Aboriginal Student Achievement Program has helped close education gap at U of S
When Jacqueline Nokusis enrolled in the College of Arts and Science in 2012, she wasn’t sure she was ready for university. Making the transition to student life from the working world while raising a child was difficult.
“There were definitely times when I wanted to quit,” said Nokusis, who is originally from the Peepeekisis First Nation.
But Nokusis was one of the first to join a new initiative in the college called the Aboriginal Student Achievement Program (ASAP). Its focus on small class sizes, personal relationships and culturally informed instructors made a difference, she said.
“It connected me to students who had similar goals, who came from similar backgrounds and were facing some of the same challenges I was facing. And if it weren’t for those relationships, I don’t think I would have made it through my second year.”
Nokusis is graduating with her degree in microbiology and immunology this spring, with hopes of starting medical school in the fall to become a physician serving Indigenous communities.

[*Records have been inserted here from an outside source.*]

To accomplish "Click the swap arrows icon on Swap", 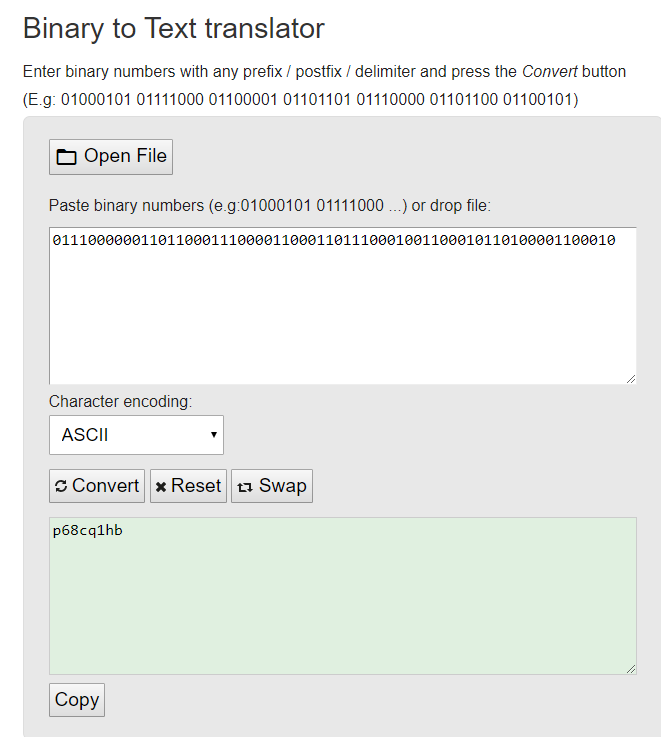I will click(x=245, y=487).
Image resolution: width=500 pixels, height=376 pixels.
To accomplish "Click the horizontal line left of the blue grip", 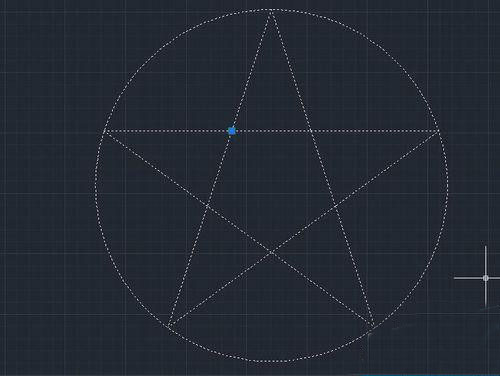I will coord(167,131).
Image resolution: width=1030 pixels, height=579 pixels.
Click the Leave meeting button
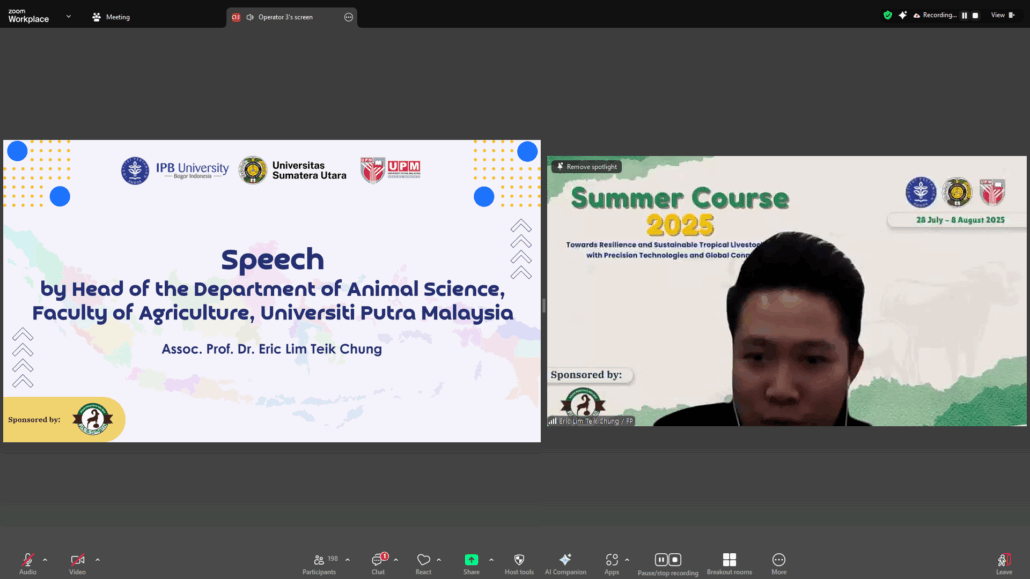tap(1004, 560)
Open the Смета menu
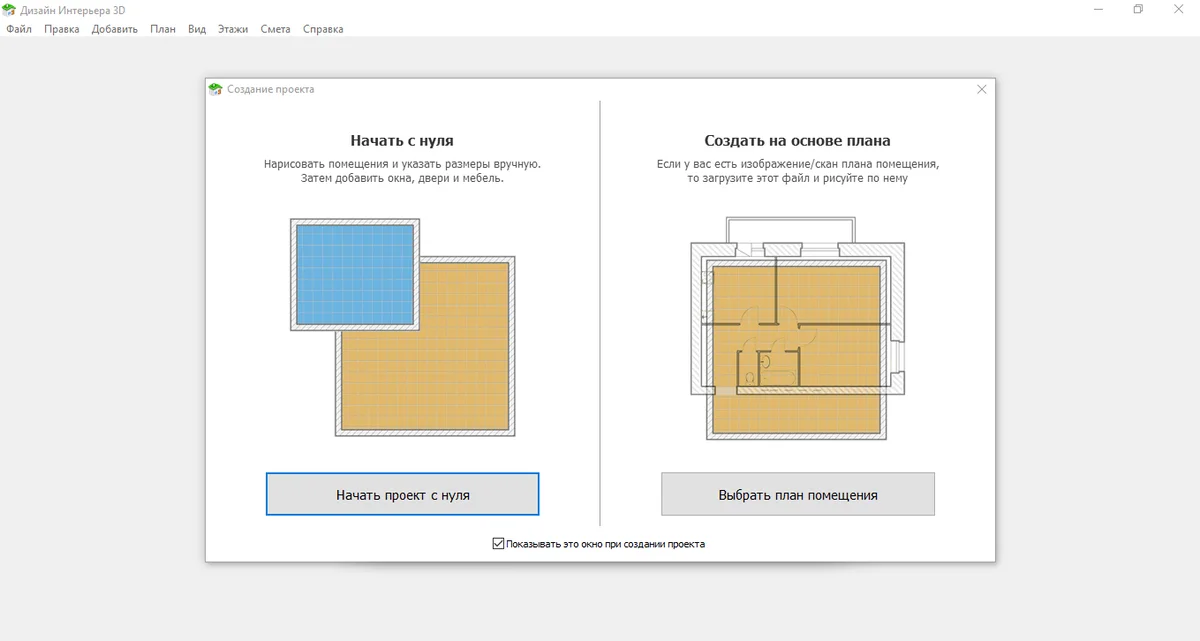Image resolution: width=1200 pixels, height=641 pixels. click(x=275, y=29)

She is an early success story of ASAP, which marked its fifth anniversary on May 17 with the release of a report evaluating its impact and the announcement of new program pathways focused on science, technology, engineering and math (STEM).
ASAP was created, in part, to address lower retention rates of Aboriginal students at the U of S. In the past, only about half of First Nations, Métis and Inuit students who entered the College of Arts and Science returned for their second year, compared to about three-quarters of arts and science students overall.
The program’s mission is to close that gap by offering first-year Aboriginal students academic, financial, social and cultural support. Participants in ASAP join learning communities of likeminded students who attend classes together throughout their first year. Elders and peer mentors—upper-year Aboriginal students—offer regular motivation and guidance. Advisers work closely with students to establish academic and financial plans.
Findings in the new report suggest the program is making a difference. Since its inception, 60 per cent of First Nations students in ASAP returned for their second year of study, compared to 46.5 per cent of First Nations students who did not join the program. For First Nations students—who make up almost all students in ASAP—this means the program cuts the retention gap in half.
“I am so proud of the successes of ASAP students, which are also the successes of their families and communities,” said Kristina Bidwell, associate dean of Aboriginal affairs in the College of Arts and Science. “Building on these successes, our college is committed to improving and expanding ASAP so that it meets the needs and goals of Aboriginal students all the way to graduation.”
The need to expand supports for Aboriginal students beyond their first year of study is what motivated the creation of the newly announced ASAP STEM Pathways, said Bidwell. Aboriginal students are under-represented in post-secondary STEM programs in Saskatchewan. Starting in fall 2017, the new pathways will provide access, entrance and enrichment programs for students interested in STEM degrees through all four years of their student careers.
“Our college and our university have made a commitment to be the best possible place we can be for Aboriginal students,” said Peta Bonham-Smith, dean of the College of Arts and Science. “We still have work to do, but ASAP gives us a proven model for moving forward with that promise.”
A total of 383 students have enrolled in ASAP since 2012, according to the five-year report. These students are more than twice as likely to seek out the campus resources they need compared to Aboriginal students outside of ASAP. Three-quarters of ASAP students reported a sense of belonging to the College of Arts & Science and the U of S.